Langkah Bareskrim Keluarkan Sprindik Baru Kasus Titan Dinilai Tepat
Achmad Zulfikar Fazli • 30 Juni 2022 15:34
Jakarta: Langkah Direktorat Tindak Pidana Ekonomi dan Khusus (Dittipideksus) Bareskrim Polri menerbitkan surat perintah penyidikan (sprindik) baru terkait kasus kredit macet PT Titan Infra Energy dinilai tepat. Bareskrim Polri diminta segera menjerat pihak-pihak yang diduga bersalah dalam kasus ini.

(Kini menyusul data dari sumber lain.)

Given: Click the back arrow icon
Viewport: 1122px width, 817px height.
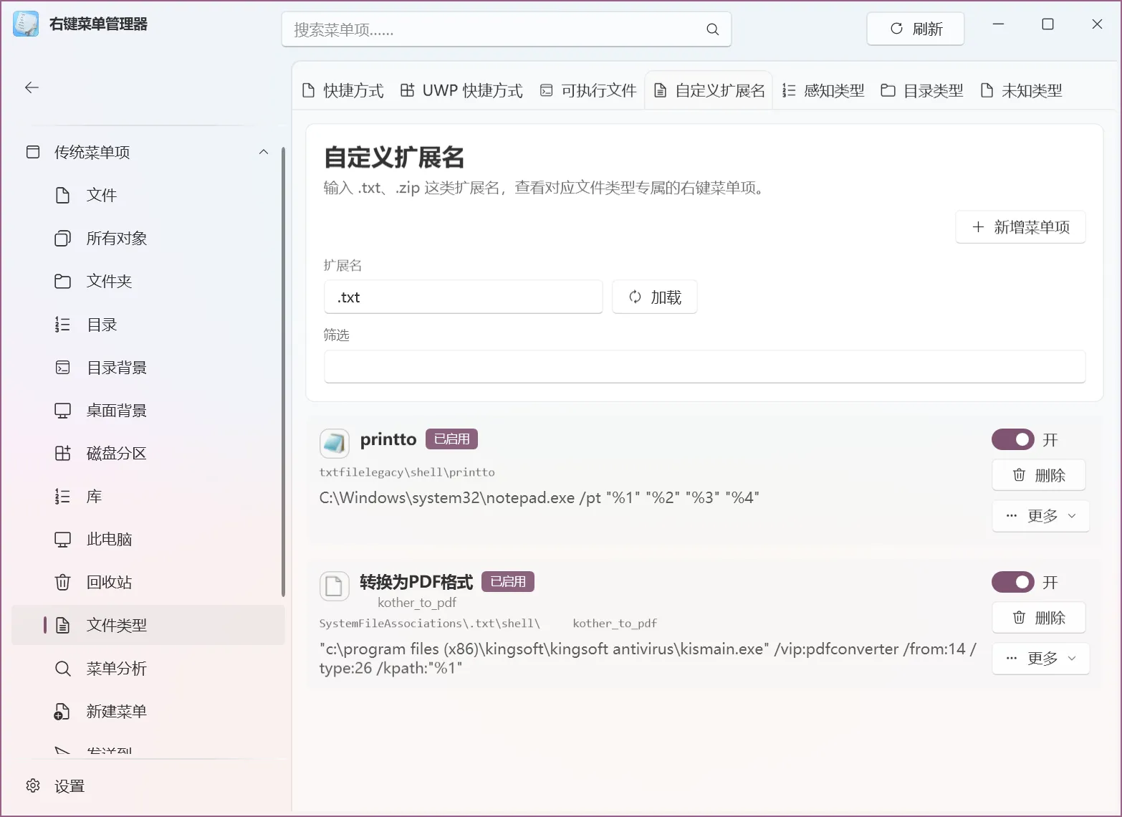Looking at the screenshot, I should [32, 87].
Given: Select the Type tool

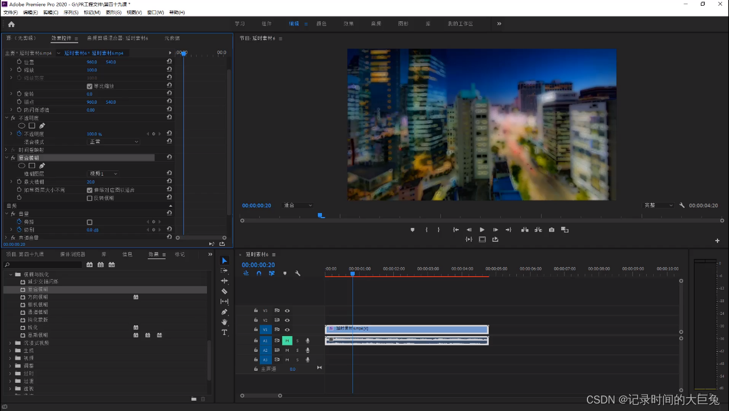Looking at the screenshot, I should [224, 333].
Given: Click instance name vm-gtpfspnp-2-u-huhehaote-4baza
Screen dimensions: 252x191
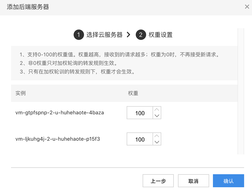Looking at the screenshot, I should 60,113.
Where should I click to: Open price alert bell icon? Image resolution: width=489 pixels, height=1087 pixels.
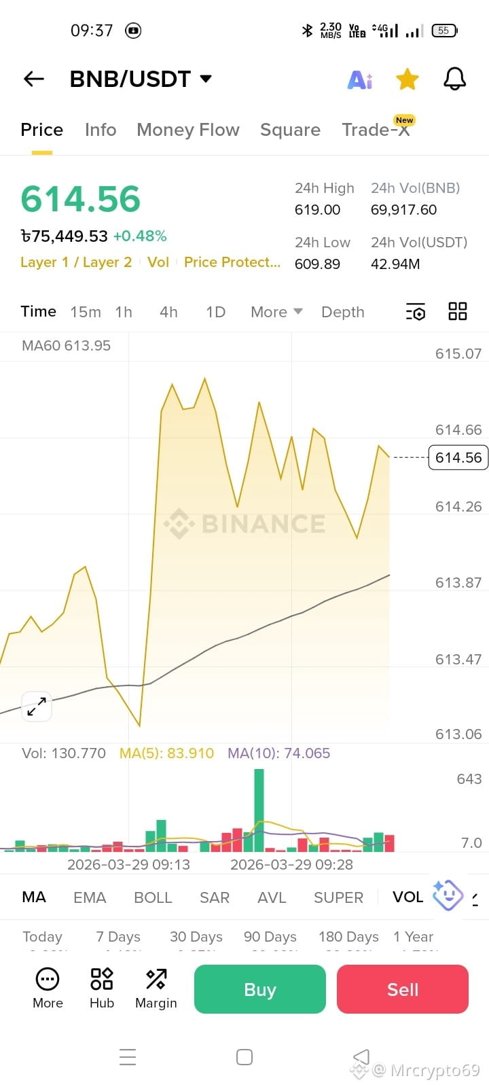coord(455,79)
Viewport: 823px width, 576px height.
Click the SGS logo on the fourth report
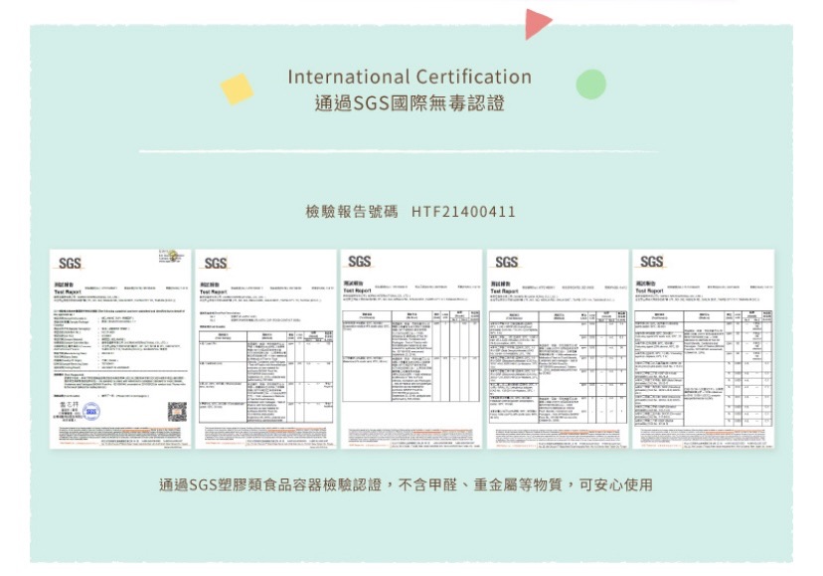click(506, 263)
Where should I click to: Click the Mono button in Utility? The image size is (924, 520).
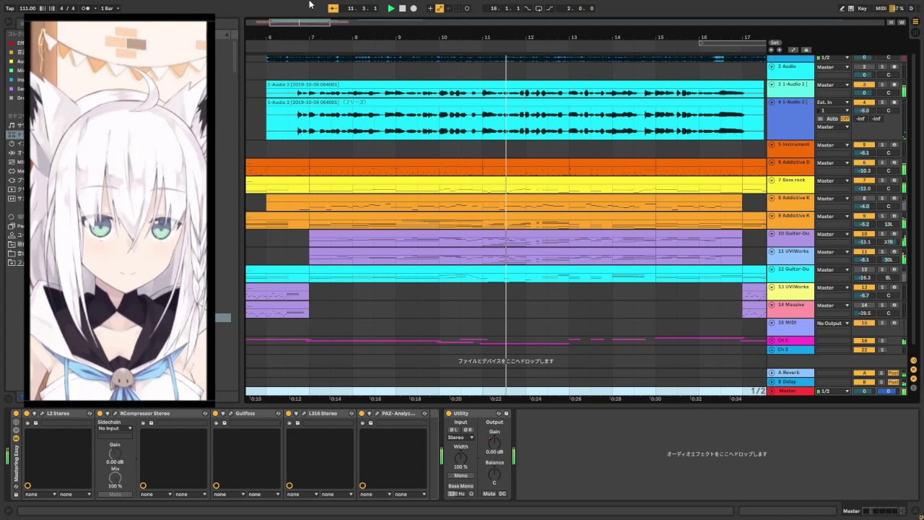(460, 476)
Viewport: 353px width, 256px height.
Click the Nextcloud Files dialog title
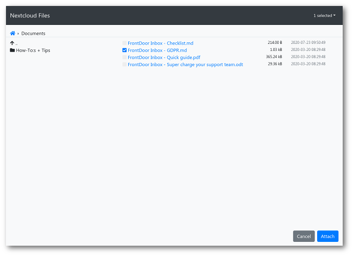click(30, 16)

“Indonesia Development Monitoring mendukung langkah Bareskrim Polri untuk membuat surat perintah dimulainya penyidikan (Sprindik) baru untuk PT Titan Infra Energy terkait kasus dugaan kredit macet,” kata Direktur Executive bidang Hukum Indonesia Development Monitoring (IDM) Michael Manurung dalam keterangan tertulis, Kamis, 30 Juni 2022.
Michael mengatakan langkah diambil Bareskrim menyusul kekalahan dalam gugatan praperadilan di Pengadilan Negeri Jakarta Selatan. Menurut dia, dalam kasus ini, terdapat tiga unsur pidana yang bisa menjerat petinggi PT Titan.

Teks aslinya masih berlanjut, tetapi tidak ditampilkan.